Watch out for 'unexpected' hazards. Loose gravel or mud, especially on corners.
Dominate your space. Don’t invite other road users to take dicey overtakes on you that leave you in danger. Sure, keep to the left when you’re doing 10mph and traffic around you is doing 30mph, but when you’re going downhill you could be doing 40mph and it would be unsafe for cars to overtake - so don’t be afraid to take a central position in your lane - its safer for you without inconveniencing anyone else. (watch out for an upcoming episode on commuting where we'll have a bit more about general road positioning.)
Read the road. Which way does the road go, how tight are the upcoming corners? are there any roadside features that can help you, like street lights, telegraph poles or hedgerows - they often follow the road and indicate the severity of bends ahead. Be aware they are not always true and should be used as a guide.
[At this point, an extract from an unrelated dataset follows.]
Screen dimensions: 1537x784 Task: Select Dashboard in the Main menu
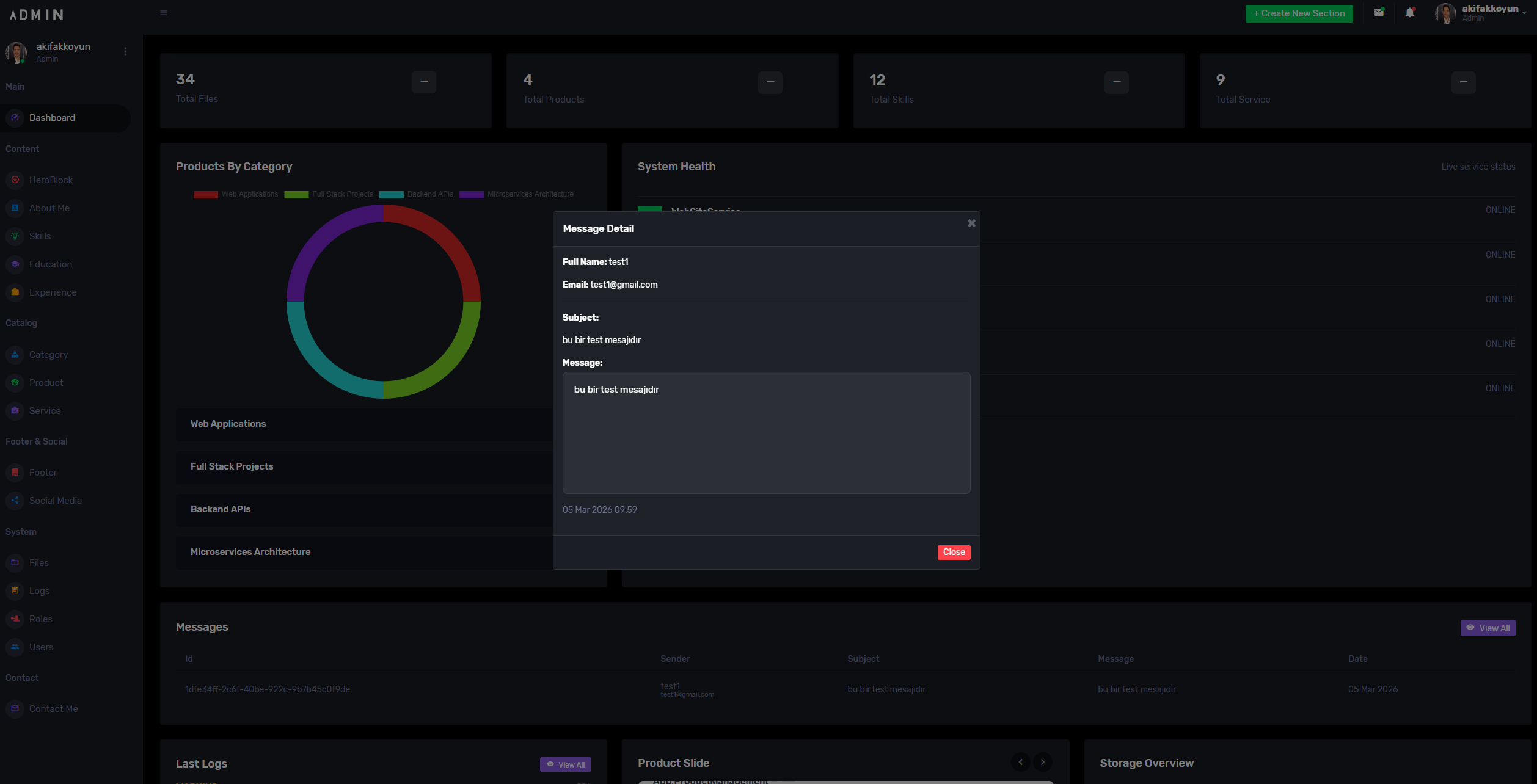coord(53,117)
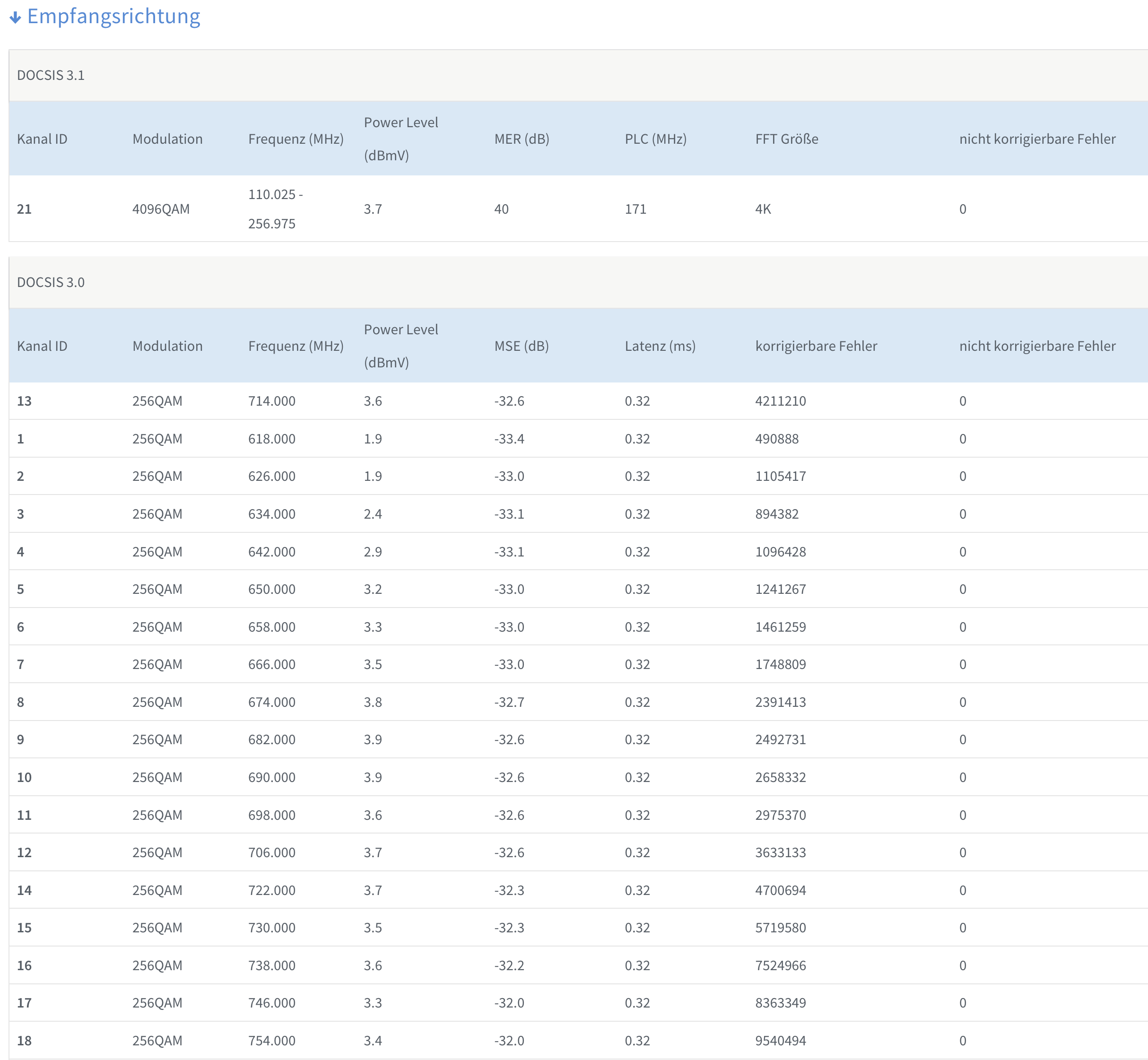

There's a technique called chasing the vanishing point and it goes like this: as you approach a corner there’s a point in the distance where the left side of the road meets the right, a point where the road vanishes from view - the vanishing point. As you go round the corner, the vanishing point also moves on. If the vanishing point appears to get closer to you then the corner is tightening, visa-versa moving away indicates the corner is opening. So you can decide whether you need to slow down or not before you get to the tight part of the corner.
Use more of the road. Position yourself to see round corners. Approaching a left hand bend you can see further round the corner from the right hand side of the road than the left hand side of the road. The more you can see, the better informed you are, the better your decisions will be and the safer you'll be. So as you approach a corner, position yourself to be able to see round it.
Sacrifice road position in favour of safety. Perfect lines count for nothing if there's something in the way. Always safety first.
Open the corners, making the turns less tight. Back to using the full width of the road or lane, moving from outside edge to apex (inside 'mid' point) to outside edge as you go round a corner makes the 'turn' less tight. Easy to imagine on a hairpin, applies equally on all corners. 'Straightening out corners' = less lean required = safer.
Bleedin' obvious really. Fast down hill is not the time for fiddling with your bike computer or for wolf-whistling at pretty girls, save that for the flat, or at least slow down a bit first.
Extra style points for use of the bunny hop. A sharp tug upwards on the bars and a simultaneous 'jump' with your clipped-in feet should see you momentarily airborne. It’s a good way to clear unforseen obstacles such as pot-holes or raised man-hole covers that might otherwise cause a puncture, buckled wheel or worse. Try it out on a quiet flat bit of road first – it’s easier when you’re going faster, but get yourself comfortable with the concept first. N.B. Only for use when travelling in a straight line!